生きてるだけで、愛。(2018年製作の映画)
4.2
撮影が素晴らしすぎる。
自分の目を通して見るこの街はあまり好きにはなれないけれど、この映画が移し出す街は、登場人物の心象が拡張したかのように、儚く心細く潤んでいて、「あたしをちゃんと見て」と袖を引っ張って来る。

強烈。趣里やべぇ。
寧子は割れたガラス片のように、差し伸べられる手を傷つけながら、どうしようもなく澄んで見える人。菅田くんも仲里依紗も絶妙に特性を引き出されていた。

しばしその台詞を言わせるために、リアリティと乖離した不自然さが気になって興醒めすることがあるけど、この映画は何故かそれがなかった。趣里やべぇ‥のか?

自分の近くにも寧子みたいな女性はいたんだと思う。どんなに理解しようとしても、当事者にしか分からないこともあるだろうし、映画は所詮、“綺麗事で終わらせない”という綺麗事でしかない。

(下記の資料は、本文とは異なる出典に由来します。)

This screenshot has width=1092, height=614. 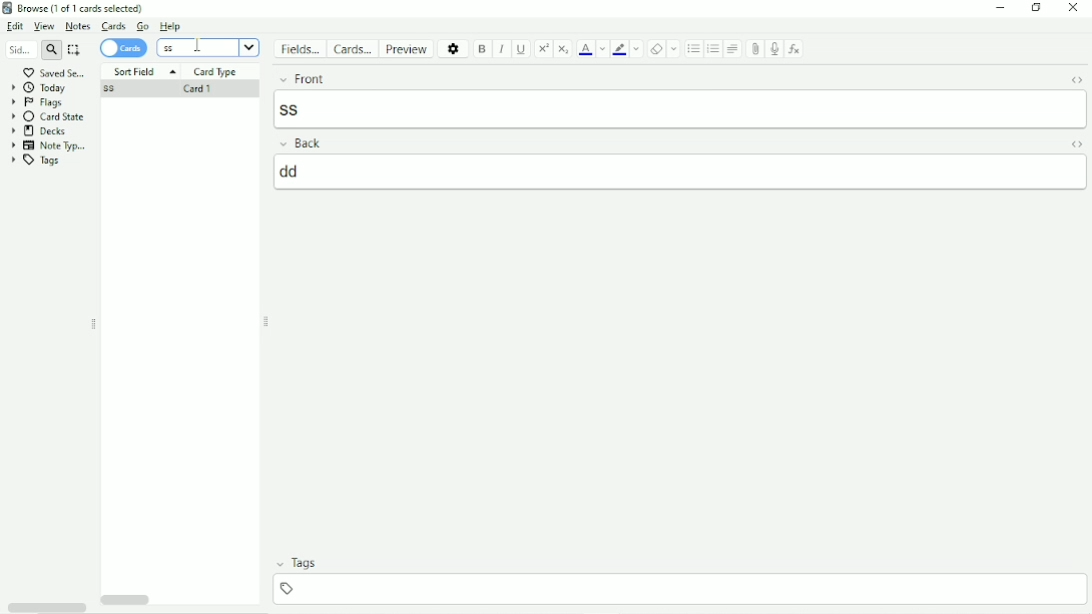 I want to click on Ordered list, so click(x=713, y=50).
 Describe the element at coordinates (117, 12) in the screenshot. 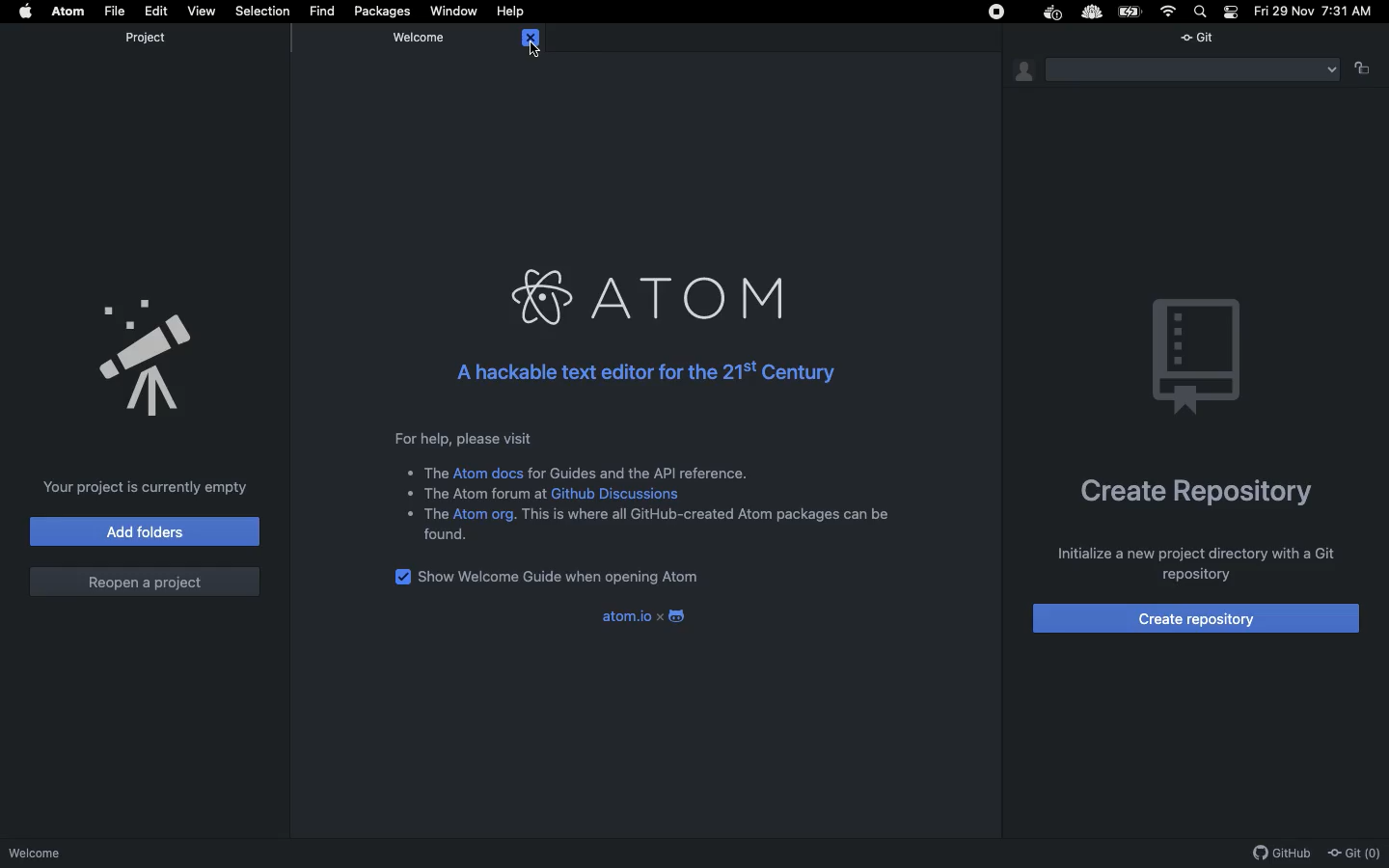

I see `File` at that location.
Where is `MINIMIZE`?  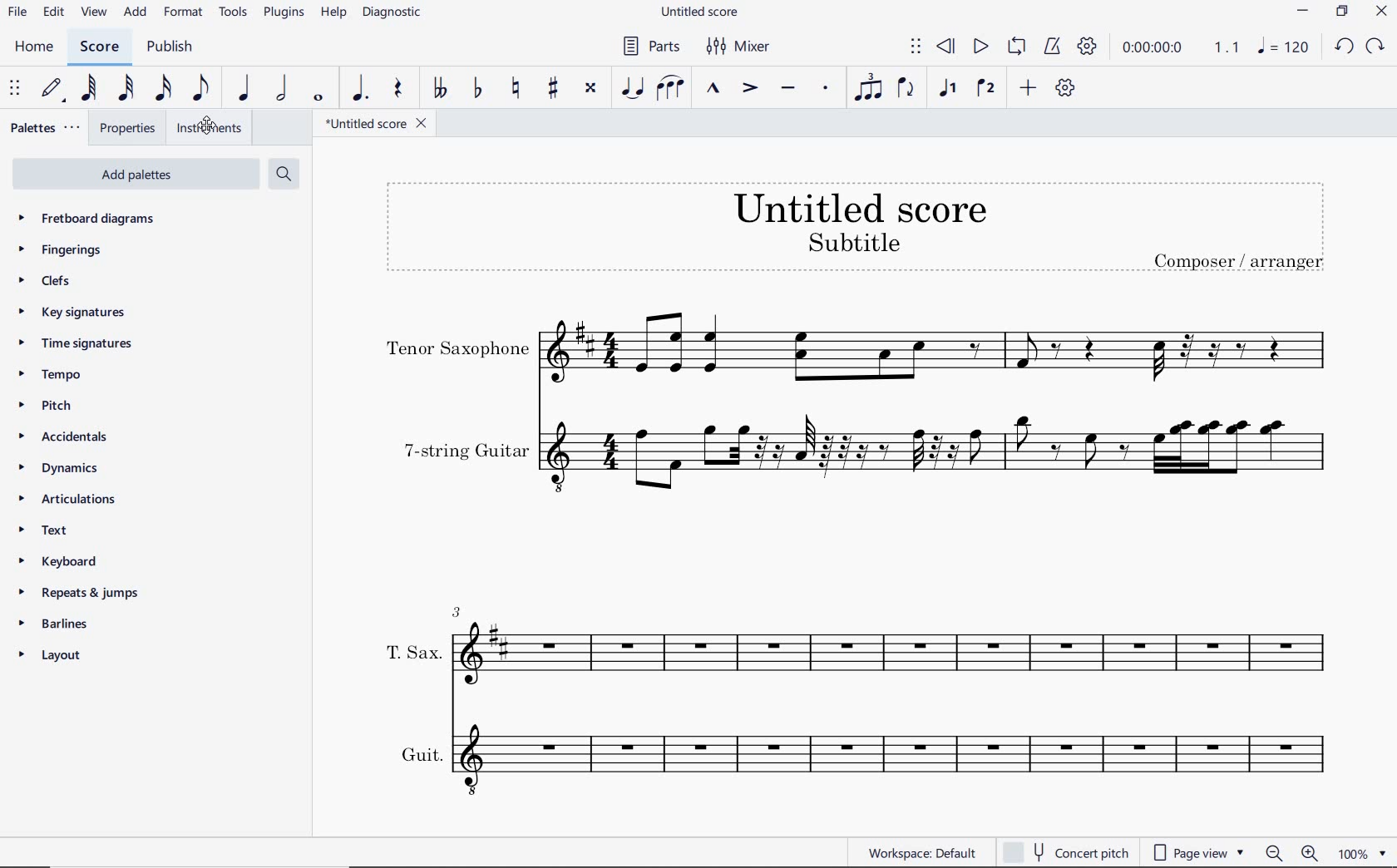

エドワード・ヤンみたいなカットがあって個人的には大好きな作品。観る人によっては相当抉られるかもしれない。メンヘラという言葉、属性が一般的に認知されたこと。めんどくさいという呟きが救うもの。何とかなるという慰めが殺すもの。誰もが主人公だからそりゃそうなるよ。国民総活躍時代だってさ。丁寧に、順番に、少しずつやろう。